__MATERIAL PROVIDED__:
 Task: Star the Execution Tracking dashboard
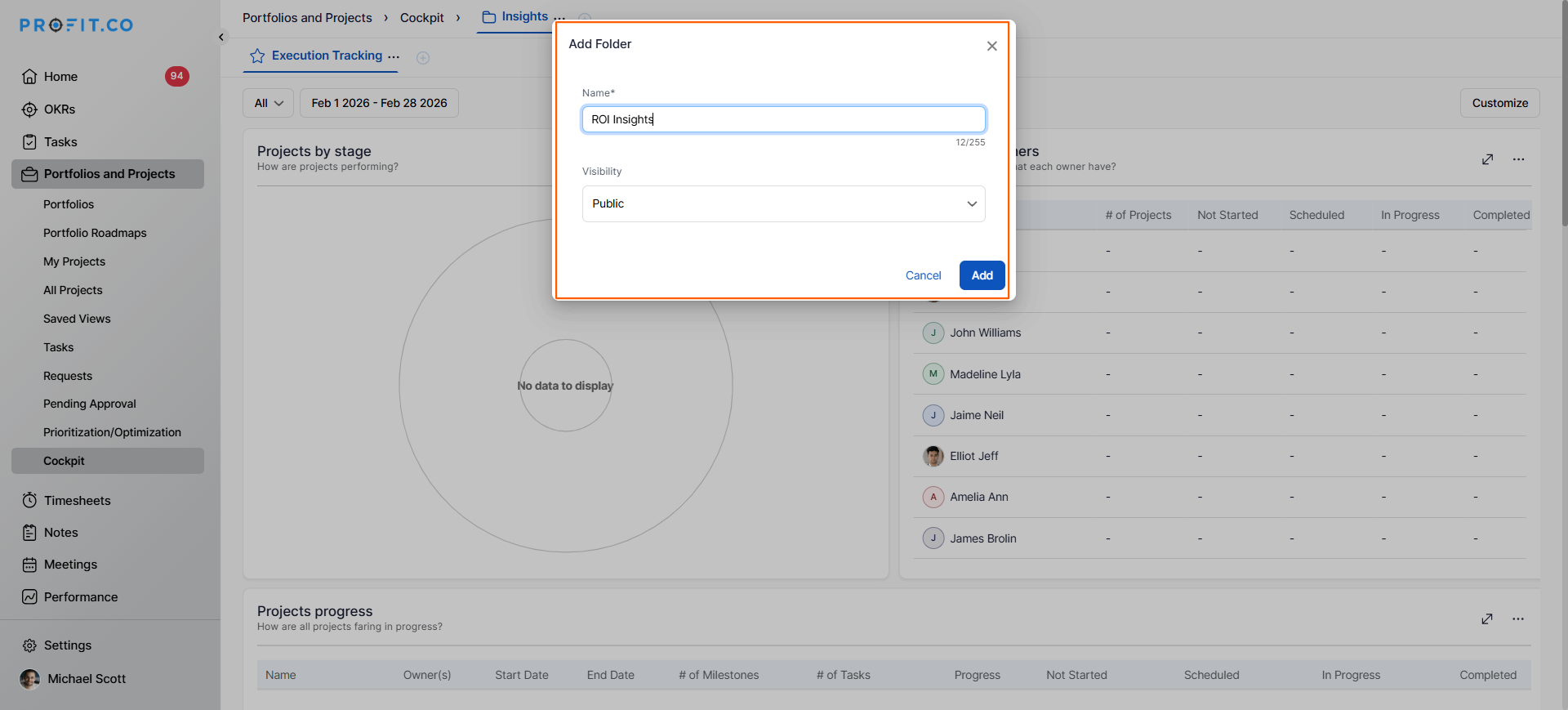(257, 56)
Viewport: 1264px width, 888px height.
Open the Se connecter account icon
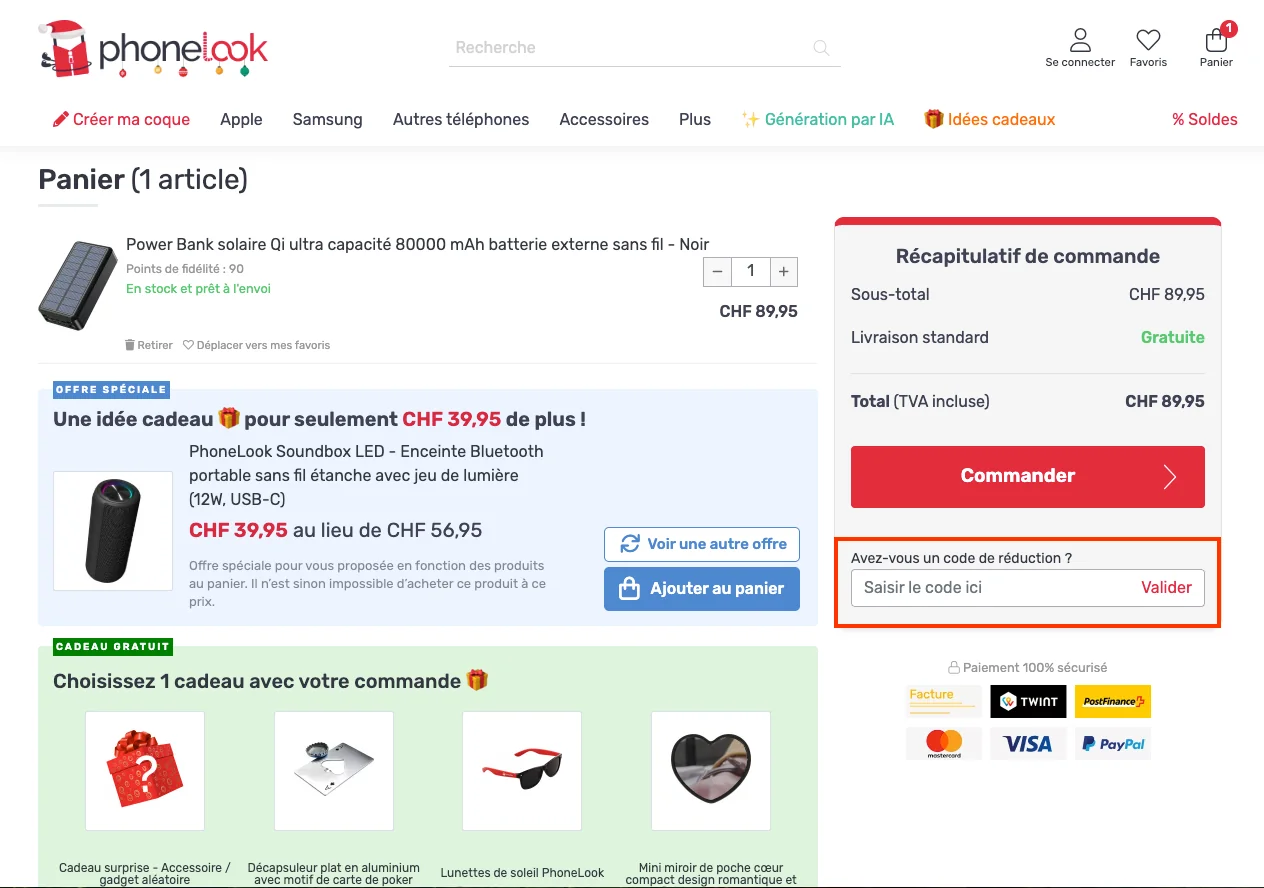click(1079, 40)
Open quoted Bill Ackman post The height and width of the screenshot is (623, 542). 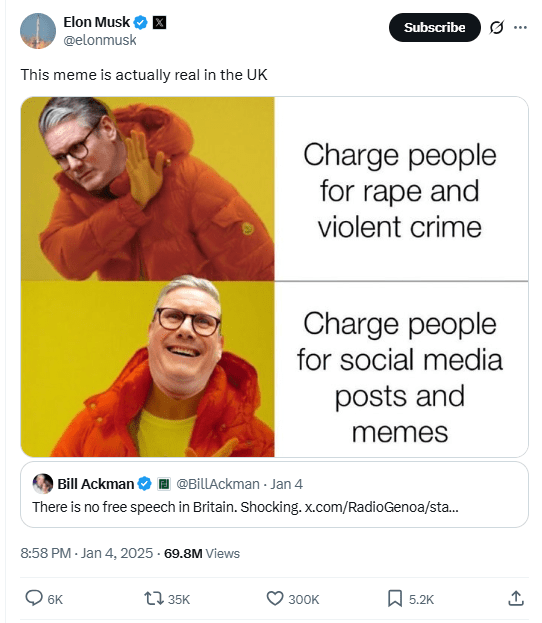tap(275, 495)
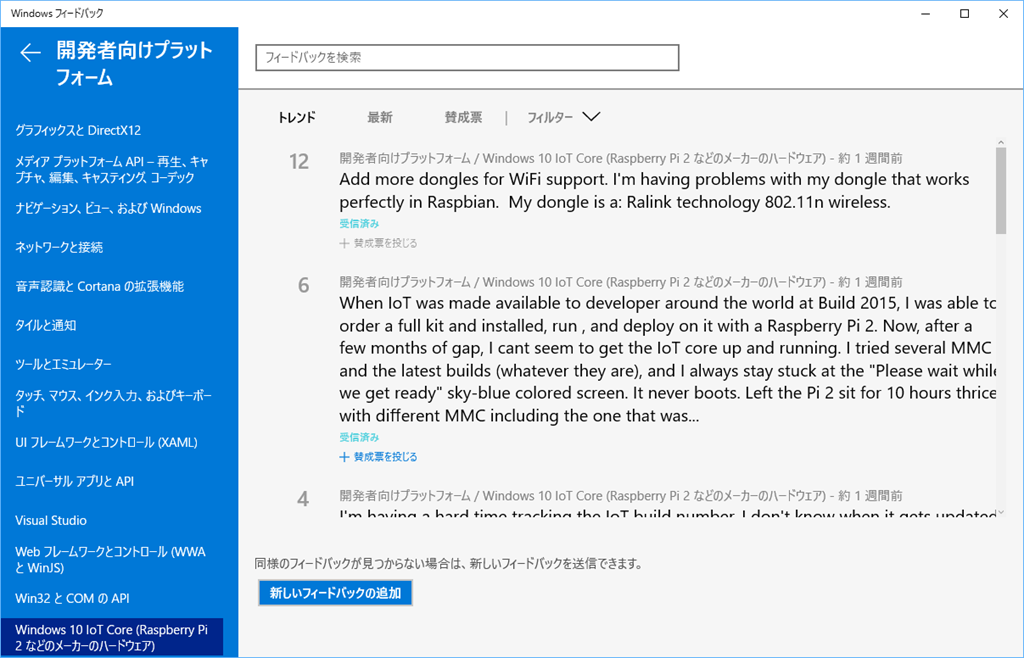Click scrollbar down arrow in feedback list

click(1001, 512)
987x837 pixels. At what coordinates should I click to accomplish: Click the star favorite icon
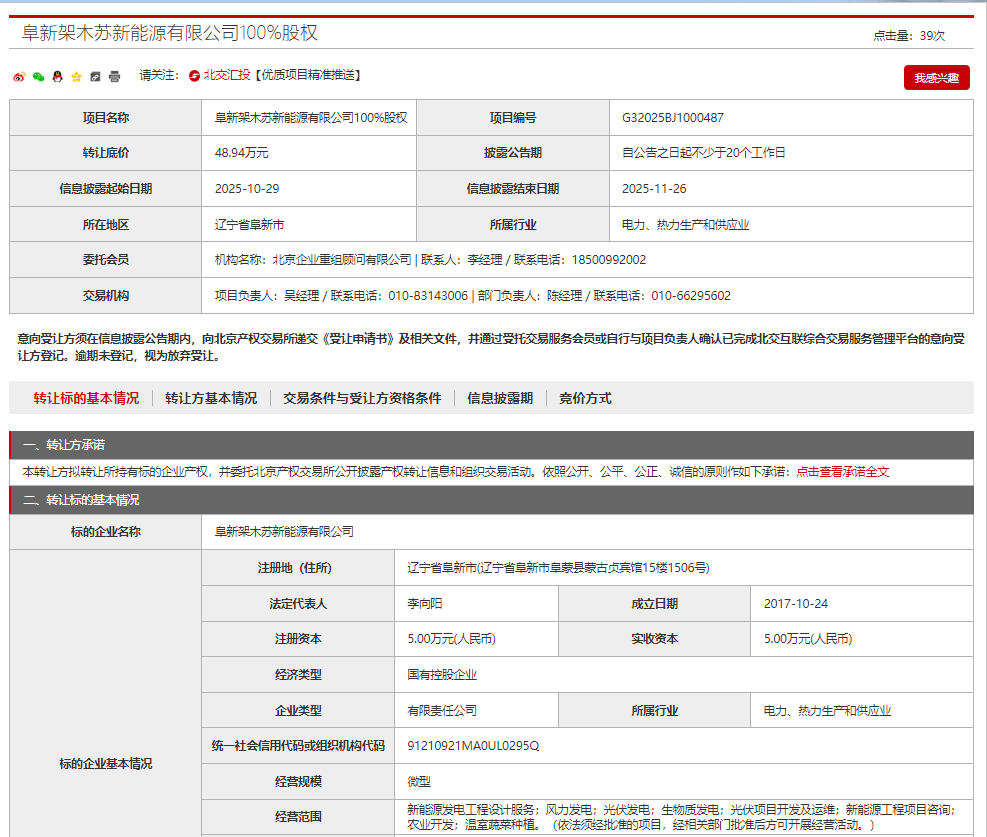(x=75, y=76)
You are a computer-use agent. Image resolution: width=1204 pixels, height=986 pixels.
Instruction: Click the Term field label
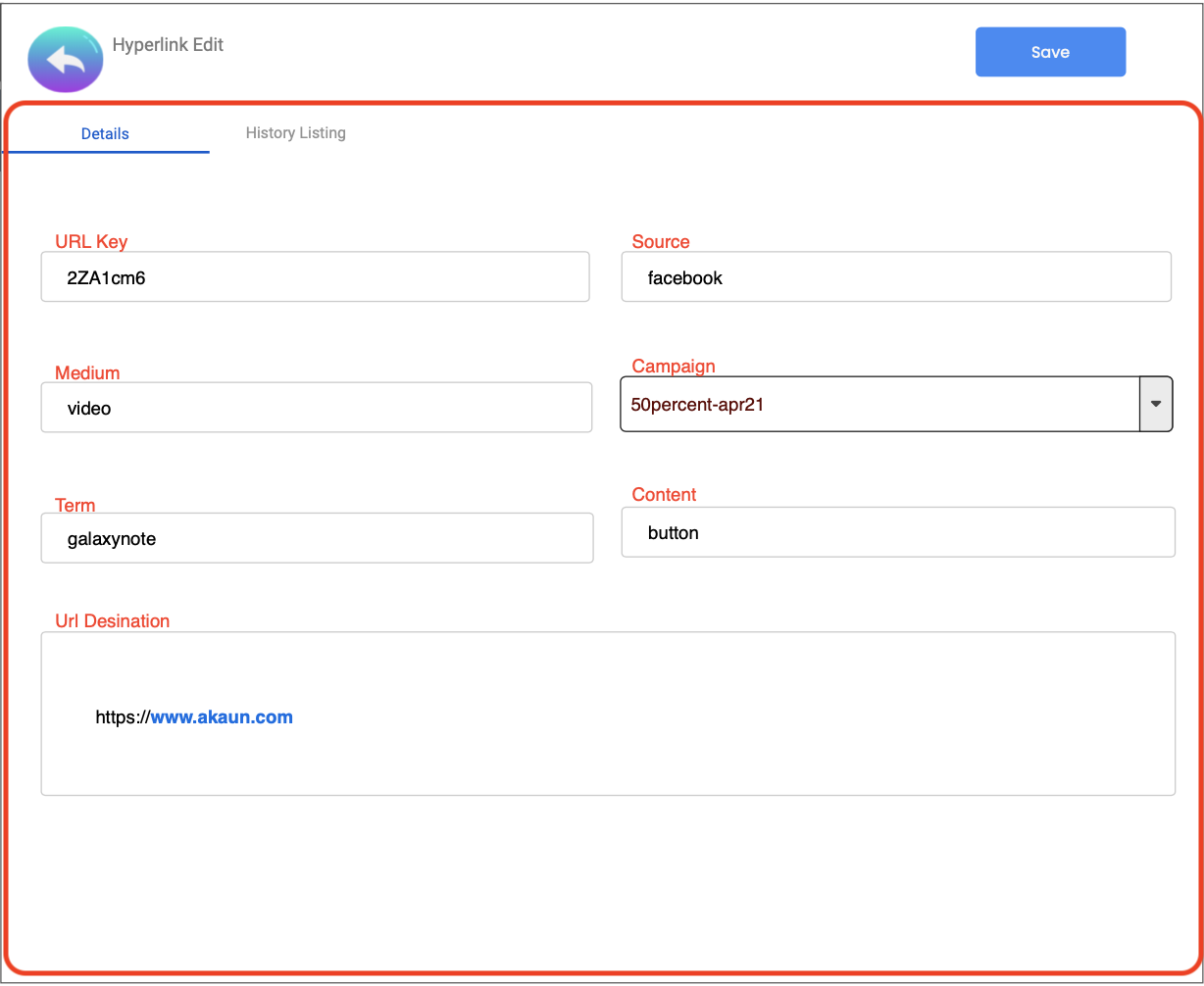point(75,505)
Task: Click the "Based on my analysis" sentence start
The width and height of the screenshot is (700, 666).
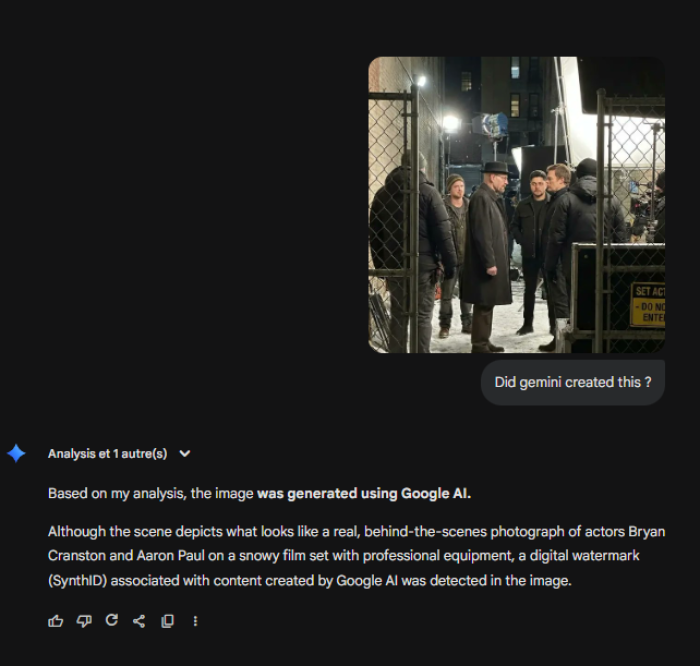Action: tap(115, 493)
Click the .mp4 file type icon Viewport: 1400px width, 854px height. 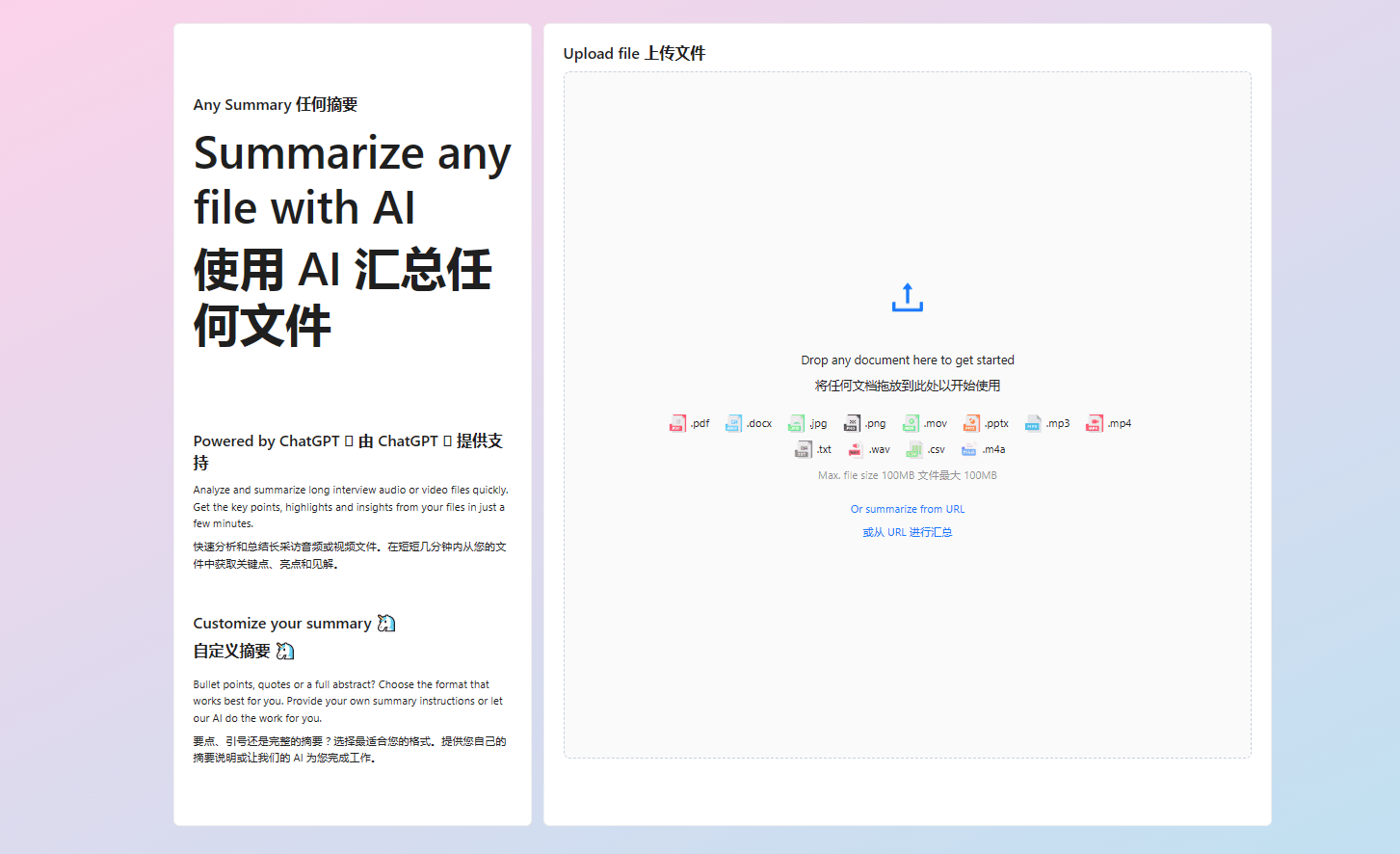tap(1094, 423)
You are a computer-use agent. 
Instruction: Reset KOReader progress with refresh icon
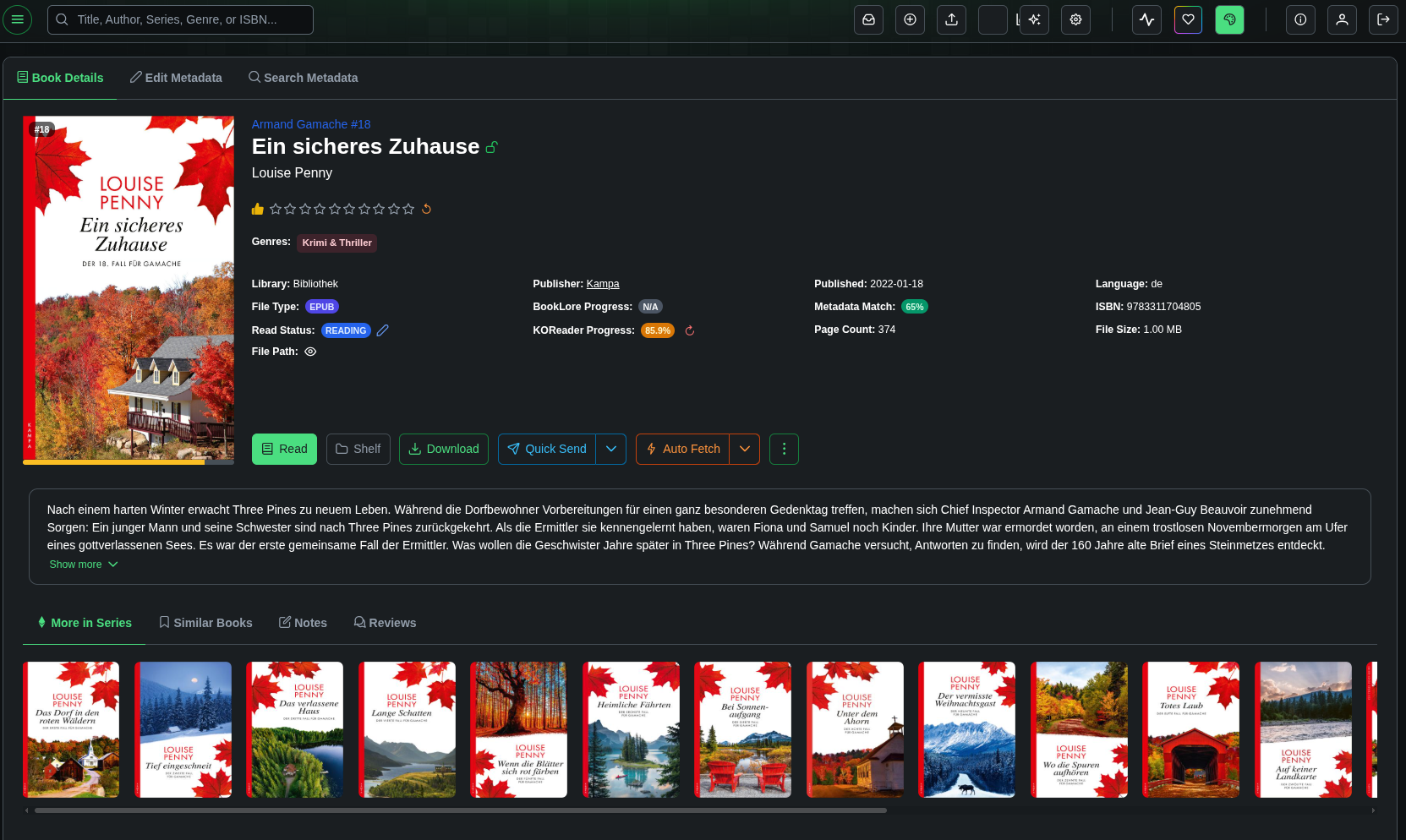pos(689,331)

__REQUIREMENT__: Whenever a line in the material above holds the string "agent", copy that line in full.

__OUTPUT OF THE EXERCISE__:
You are a computer-use agent. Image resolution: width=1204 pixels, height=986 pixels.
You are a computer-use agent. 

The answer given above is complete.